Southeast Asian economies are heavily dependent on the tourism industry. Following the easing of entry restrictions related to the coronavirus, many LCCs in the region announced major steps up in flight services.

New airlines are also entering the market. In Indonesia last year, SuperAirjet began operating several routes, one of which connects Jakarta and the island of Bali. The company aims to attract young people - known as the "millennial generation" - to local resorts. In Malaysia, meanwhile, plans are underway to launch a new LCC in the near future.

A change of strategy

Many major airlines in Southeast Asia are affiliated with the government, which has affected their business performance. Since the 2000s, LCCs, buoyed by economic growth in the region, have started offering lower airfares.

Many LCCs have increased their presence in regions where flight serves as a major means of mobility. During the pandemic, Southeast Asia, like regions all over the world, saw a sharp decline in passenger numbers, with devastating business consequences. An LCC – a joint venture between Thailand and Singapore – was forced into liquidation.

A number of LCCs have rewritten their respective business strategies. In January, AirAsia, a leading LCC based in Malaysia, changed the name of its holding company to Capital A. The holding company now focuses most of its energy on digital service areas, such as ride-hailing services and food delivery. Tony Fernandes, who heads the holding company, said in a statement that AirAsia "is no longer just an airline firm."

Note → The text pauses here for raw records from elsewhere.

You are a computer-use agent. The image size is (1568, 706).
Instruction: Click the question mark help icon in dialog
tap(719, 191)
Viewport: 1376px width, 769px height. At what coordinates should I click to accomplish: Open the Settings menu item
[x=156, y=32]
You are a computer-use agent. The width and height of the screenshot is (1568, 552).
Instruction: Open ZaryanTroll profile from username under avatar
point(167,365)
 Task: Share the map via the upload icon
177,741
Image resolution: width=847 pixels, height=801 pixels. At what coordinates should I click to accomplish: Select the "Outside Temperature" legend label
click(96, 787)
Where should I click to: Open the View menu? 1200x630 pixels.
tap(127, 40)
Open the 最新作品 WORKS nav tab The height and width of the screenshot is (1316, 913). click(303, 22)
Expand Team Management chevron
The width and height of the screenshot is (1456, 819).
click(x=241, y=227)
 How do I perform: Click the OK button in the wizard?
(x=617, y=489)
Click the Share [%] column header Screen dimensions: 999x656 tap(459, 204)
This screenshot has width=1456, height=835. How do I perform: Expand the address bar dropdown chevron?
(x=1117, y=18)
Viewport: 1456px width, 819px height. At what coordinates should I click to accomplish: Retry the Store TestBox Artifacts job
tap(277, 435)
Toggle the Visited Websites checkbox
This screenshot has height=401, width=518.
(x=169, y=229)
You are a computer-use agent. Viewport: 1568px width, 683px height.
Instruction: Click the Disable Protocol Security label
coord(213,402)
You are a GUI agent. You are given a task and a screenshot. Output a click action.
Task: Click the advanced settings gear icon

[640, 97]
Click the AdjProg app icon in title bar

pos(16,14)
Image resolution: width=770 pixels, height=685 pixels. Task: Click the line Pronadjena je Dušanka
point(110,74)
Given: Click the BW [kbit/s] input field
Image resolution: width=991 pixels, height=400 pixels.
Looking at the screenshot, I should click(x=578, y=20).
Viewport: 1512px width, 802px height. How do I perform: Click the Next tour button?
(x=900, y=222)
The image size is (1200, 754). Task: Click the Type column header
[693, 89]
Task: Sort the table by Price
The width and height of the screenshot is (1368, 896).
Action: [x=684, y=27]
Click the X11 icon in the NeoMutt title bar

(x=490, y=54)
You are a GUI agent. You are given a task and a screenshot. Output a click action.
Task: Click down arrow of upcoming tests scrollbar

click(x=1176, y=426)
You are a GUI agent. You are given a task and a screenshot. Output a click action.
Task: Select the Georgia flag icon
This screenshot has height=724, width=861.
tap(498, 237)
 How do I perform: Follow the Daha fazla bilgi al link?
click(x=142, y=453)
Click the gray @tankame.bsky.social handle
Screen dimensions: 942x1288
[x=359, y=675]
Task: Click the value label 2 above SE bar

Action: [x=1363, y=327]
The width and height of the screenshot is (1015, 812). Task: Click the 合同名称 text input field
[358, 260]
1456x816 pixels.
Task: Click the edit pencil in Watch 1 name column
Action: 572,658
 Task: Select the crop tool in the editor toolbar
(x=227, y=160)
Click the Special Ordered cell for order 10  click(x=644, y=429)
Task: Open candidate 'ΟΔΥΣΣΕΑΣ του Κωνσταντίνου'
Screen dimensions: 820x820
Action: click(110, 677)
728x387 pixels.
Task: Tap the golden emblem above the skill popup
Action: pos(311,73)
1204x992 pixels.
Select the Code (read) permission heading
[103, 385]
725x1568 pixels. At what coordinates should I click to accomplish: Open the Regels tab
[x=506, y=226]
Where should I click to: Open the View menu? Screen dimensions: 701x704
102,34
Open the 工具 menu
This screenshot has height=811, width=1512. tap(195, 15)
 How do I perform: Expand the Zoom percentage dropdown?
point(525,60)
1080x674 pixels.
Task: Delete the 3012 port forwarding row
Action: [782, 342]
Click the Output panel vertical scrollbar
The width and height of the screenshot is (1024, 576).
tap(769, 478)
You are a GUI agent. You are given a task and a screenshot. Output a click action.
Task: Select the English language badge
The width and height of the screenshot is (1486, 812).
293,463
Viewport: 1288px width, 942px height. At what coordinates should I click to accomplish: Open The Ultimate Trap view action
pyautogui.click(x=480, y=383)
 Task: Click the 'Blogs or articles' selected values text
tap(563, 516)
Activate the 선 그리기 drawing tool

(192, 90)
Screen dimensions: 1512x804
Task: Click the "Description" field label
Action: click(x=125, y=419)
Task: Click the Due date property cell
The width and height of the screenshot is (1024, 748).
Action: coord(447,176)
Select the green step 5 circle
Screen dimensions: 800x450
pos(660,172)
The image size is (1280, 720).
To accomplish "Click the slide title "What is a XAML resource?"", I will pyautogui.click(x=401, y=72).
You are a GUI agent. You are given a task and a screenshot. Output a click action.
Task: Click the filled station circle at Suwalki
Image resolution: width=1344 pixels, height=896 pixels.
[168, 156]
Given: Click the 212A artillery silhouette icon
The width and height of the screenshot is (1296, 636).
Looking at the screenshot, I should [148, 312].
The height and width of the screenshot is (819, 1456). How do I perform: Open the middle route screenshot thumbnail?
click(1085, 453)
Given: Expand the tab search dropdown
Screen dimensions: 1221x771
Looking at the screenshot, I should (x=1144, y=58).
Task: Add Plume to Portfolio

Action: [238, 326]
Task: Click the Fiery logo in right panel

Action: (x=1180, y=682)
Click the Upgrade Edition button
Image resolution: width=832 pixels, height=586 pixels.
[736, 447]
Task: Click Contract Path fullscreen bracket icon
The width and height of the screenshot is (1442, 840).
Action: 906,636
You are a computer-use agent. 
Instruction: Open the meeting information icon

In related moves, Vietnam's VietJet Air has strengthened its cargo flight service, and Thailand's Nok Air has upgraded its services across the board to help differentiate it from competitors.

Tough competition

Scoot of Singapore and Cebu Pacific Air of the Philippines have added larger aircraft and flights on their medium- and long-haul routes. Such actions are likely to affect the business strategies of Japanese rival firms.

In the latter half of the next fiscal year, ANA Holdings launched a new subsidiary airline, Air Japan Co. will begin operating, offering superior services from Peach Aviation Limited, an ANA Group firm. Both subsidiary airlines are eyeing Southeast Asian service routes.

Among the group companies of Japan Airlines Company, Zipair operates services between Tokyo Narita Airport and Thailand as well as Singapore.

Competition among LCCs is becoming increasingly fierce. An official at a Japanese LCC expressed a sense of urgency, saying, “Until [Japanese LCCs] demonstrate Japan-specific advantages, such as high-quality service, for them [foreign [from competitors] will be difficult to differentiate."